**Activity:** Lines to return, exactly: from the line with "Switch results view" to the line with "Task: Click the search magnifier icon" in the entries below, both included.
^^^^
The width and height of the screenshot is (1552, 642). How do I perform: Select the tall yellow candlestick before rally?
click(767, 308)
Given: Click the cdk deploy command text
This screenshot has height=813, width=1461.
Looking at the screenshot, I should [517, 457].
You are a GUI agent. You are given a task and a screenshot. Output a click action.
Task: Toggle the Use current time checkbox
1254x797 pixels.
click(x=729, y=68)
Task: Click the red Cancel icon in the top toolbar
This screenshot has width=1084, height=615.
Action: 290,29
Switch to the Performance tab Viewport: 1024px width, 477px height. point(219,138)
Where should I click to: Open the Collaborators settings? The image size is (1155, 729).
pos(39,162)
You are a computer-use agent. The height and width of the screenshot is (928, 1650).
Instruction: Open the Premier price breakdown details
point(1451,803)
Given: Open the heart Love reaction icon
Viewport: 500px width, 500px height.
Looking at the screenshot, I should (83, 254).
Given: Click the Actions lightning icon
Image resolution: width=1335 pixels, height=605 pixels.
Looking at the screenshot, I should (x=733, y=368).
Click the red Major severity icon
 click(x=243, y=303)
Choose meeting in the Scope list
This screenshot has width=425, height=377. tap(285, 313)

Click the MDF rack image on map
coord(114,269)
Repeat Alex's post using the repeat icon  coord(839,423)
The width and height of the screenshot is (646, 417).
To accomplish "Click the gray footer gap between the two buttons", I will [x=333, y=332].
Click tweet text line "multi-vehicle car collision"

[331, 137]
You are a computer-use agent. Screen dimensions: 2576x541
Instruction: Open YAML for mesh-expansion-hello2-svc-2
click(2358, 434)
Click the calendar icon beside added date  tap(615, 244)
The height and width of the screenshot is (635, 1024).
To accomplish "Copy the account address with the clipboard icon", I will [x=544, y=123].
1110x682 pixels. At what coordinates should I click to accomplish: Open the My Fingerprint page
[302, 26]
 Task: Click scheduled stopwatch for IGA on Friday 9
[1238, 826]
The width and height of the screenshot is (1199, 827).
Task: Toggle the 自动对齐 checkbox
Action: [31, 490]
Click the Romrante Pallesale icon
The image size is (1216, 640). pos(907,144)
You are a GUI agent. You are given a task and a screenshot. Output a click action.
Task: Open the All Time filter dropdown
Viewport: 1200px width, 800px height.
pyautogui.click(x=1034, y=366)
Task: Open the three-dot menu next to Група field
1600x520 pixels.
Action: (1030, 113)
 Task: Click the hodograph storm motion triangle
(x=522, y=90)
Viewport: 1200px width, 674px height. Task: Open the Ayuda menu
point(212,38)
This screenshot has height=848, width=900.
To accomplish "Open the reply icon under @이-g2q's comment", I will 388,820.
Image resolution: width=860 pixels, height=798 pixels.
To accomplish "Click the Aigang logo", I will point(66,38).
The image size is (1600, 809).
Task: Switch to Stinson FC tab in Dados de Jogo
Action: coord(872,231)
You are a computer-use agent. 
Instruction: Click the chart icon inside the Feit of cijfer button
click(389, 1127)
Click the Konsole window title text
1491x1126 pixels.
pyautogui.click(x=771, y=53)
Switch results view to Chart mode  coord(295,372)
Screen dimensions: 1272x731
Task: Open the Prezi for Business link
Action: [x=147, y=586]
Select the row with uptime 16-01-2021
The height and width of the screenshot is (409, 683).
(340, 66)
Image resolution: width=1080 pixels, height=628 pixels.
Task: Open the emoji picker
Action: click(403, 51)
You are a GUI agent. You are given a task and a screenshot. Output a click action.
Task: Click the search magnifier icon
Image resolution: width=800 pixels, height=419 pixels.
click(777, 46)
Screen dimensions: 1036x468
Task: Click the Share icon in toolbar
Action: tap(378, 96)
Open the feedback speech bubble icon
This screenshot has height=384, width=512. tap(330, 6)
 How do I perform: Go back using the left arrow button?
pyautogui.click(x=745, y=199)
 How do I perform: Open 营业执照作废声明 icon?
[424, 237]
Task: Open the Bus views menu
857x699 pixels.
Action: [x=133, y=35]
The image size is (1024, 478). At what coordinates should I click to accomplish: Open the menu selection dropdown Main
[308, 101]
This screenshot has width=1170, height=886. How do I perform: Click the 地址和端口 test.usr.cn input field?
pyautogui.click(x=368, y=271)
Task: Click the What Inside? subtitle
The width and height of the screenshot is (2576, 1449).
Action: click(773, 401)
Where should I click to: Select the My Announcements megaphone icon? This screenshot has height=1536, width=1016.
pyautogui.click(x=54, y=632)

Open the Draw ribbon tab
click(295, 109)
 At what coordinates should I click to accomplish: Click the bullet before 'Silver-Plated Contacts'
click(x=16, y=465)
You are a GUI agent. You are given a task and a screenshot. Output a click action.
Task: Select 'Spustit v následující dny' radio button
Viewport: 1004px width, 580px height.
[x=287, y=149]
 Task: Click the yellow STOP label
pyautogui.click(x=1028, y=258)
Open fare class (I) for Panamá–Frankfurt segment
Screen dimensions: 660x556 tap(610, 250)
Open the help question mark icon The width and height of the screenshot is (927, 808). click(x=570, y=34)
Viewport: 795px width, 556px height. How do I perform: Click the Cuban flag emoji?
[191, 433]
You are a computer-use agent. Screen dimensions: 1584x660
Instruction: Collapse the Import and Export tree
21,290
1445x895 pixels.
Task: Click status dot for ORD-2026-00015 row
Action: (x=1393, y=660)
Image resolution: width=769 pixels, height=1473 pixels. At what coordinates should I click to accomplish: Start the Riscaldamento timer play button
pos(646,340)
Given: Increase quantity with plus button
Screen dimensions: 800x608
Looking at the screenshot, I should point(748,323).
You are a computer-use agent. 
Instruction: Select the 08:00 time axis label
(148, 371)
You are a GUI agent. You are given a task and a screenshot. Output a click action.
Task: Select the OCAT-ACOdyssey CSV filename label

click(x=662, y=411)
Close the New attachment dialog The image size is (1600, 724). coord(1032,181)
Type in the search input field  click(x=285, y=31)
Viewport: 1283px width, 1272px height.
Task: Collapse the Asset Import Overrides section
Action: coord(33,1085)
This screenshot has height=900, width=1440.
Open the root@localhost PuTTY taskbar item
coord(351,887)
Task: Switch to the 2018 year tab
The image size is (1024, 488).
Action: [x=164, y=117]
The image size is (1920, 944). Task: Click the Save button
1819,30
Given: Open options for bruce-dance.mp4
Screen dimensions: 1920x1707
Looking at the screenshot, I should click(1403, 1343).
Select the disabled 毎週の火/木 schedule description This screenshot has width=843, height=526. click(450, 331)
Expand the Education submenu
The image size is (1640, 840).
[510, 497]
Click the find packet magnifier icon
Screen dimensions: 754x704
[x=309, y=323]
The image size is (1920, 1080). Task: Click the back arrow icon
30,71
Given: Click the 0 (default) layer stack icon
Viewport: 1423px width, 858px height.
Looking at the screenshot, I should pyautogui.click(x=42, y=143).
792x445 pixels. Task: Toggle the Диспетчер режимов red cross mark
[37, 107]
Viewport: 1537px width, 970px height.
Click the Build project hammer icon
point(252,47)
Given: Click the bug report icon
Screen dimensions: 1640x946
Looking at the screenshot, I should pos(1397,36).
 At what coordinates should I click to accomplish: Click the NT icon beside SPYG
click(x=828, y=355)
^^^^
**Expected output:**
Switch results view to Chart mode  coord(295,372)
Screen dimensions: 1272x731
Task: Open the Prezi for Business link
Action: [x=147, y=586]
Select the row with uptime 16-01-2021
The height and width of the screenshot is (409, 683).
(340, 66)
Image resolution: width=1080 pixels, height=628 pixels.
Task: Open the emoji picker
Action: click(403, 51)
You are a GUI agent. You are given a task and a screenshot. Output a click action.
Task: Click the search magnifier icon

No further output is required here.